Plaintiff Richard Knight's injuries resulted from his visit to defendant's vacant warehouse on October 7, 1987. Plaintiff was working as a licensed real estate agent on behalf of potential buyers of the warehouse. Plaintiff was well aware that not all lights in the building were operating, and he even advised the potential buyers to bring flashlights with them when they toured the warehouse to illuminate interior portions that natural light did not infiltrate.
After the potential buyers left the building on October 7, 1987, plaintiff returned to the warehouse to make sure it was secured and all lights were off. As he turned to leave, plaintiff fell off a loading dock approximately four or five feet into the loading dock well. At trial, plaintiff testified that he believed he was in one large room and that the floor went all the way across the room. No warnings or barricades were placed near the edge of the loading dock, and the dock was in an interior portion of the building that witnesses described as very dark. Plaintiff had his flashlight with him, but could not recall if it was on at the time of his fall. Although plaintiff was aware that there were loading docks at the facility, he testified that he did not know that there was a loading dock located inside the building and that he had not been warned about an interior loading dock by defendant or its real estate agent.

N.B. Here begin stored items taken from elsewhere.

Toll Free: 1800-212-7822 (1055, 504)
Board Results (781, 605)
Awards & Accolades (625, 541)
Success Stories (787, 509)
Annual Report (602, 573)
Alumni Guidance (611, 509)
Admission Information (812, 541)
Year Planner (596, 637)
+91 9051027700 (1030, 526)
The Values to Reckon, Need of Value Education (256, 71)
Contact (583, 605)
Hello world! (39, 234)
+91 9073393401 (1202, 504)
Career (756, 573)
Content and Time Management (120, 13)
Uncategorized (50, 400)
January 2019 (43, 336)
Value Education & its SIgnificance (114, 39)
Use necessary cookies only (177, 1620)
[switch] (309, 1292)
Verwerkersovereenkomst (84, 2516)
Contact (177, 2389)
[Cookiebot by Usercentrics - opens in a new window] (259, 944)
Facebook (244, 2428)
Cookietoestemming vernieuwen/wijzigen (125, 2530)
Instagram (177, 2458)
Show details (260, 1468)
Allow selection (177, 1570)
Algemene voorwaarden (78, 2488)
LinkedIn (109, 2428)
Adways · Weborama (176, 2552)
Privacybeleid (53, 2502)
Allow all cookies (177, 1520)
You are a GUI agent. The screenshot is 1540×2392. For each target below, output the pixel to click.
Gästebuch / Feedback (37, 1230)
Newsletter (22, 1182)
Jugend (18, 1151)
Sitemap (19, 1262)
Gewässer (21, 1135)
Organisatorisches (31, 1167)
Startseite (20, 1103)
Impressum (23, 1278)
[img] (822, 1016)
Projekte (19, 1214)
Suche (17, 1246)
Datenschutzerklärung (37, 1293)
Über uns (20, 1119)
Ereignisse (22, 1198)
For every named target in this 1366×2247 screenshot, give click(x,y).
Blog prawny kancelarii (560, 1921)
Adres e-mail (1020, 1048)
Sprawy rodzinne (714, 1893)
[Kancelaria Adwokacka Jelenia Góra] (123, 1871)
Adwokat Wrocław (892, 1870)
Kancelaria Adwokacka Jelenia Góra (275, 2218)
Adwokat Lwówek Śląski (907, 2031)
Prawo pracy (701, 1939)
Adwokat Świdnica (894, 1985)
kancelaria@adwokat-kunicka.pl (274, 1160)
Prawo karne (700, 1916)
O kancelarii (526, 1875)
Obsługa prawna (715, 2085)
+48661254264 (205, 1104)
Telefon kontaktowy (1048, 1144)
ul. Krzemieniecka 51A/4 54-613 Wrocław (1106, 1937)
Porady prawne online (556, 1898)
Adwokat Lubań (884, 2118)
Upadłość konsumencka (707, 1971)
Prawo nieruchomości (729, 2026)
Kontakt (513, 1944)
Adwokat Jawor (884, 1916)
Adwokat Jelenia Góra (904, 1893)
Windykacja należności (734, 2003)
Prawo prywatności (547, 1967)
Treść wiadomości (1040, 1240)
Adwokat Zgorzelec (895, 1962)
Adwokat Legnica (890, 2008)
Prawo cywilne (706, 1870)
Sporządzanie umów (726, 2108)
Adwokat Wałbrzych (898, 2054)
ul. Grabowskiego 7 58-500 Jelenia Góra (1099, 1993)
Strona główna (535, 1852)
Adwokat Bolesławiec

When he fell into the dock well, plaintiff injured the left side of his body and he could not put any weight on his leg or use his left arm for support. He tried to slide or crawl to a door for help, but only made it halfway before he ran out of strength. He became chilled and began to fear he would never be found. After approximately two or three hours, plaintiff was able to shout and attract the attention of Gary Rounds, who worked at a nearby business and had formerly worked in defendant's building.
Plaintiff suffered a comminuted fracture of the upper portion of his left thigh and a comminuted fracture of his left shoulder. Both fractures required surgery to implant metal prosthetic devices. At the time of his injuries, plaintiff was in his late sixties. Although healthy for his age, he had a long stay in the hospital and had to undergo physical and occupational therapy. He now has a reduction in his left leg between the knee and hip, which prevents him from kneeling. His shoulder causes him constant pain, which could be remedied by surgery, but plaintiff elected to forgo the procedure because there could be no guarantee his condition would improve. He has a limited range of motion in his left shoulder, and cannot lift his left arm above shoulder height. Plaintiff has also experienced depression and mood changes.
Plaintiff testified he could not play golf, dance, or do much of the housework or yard work he previously enjoyed if it involved kneeling or overhead movement with the left arm. Plaintiff's orthopedic surgeon believed these were the only limitations caused by the injuries.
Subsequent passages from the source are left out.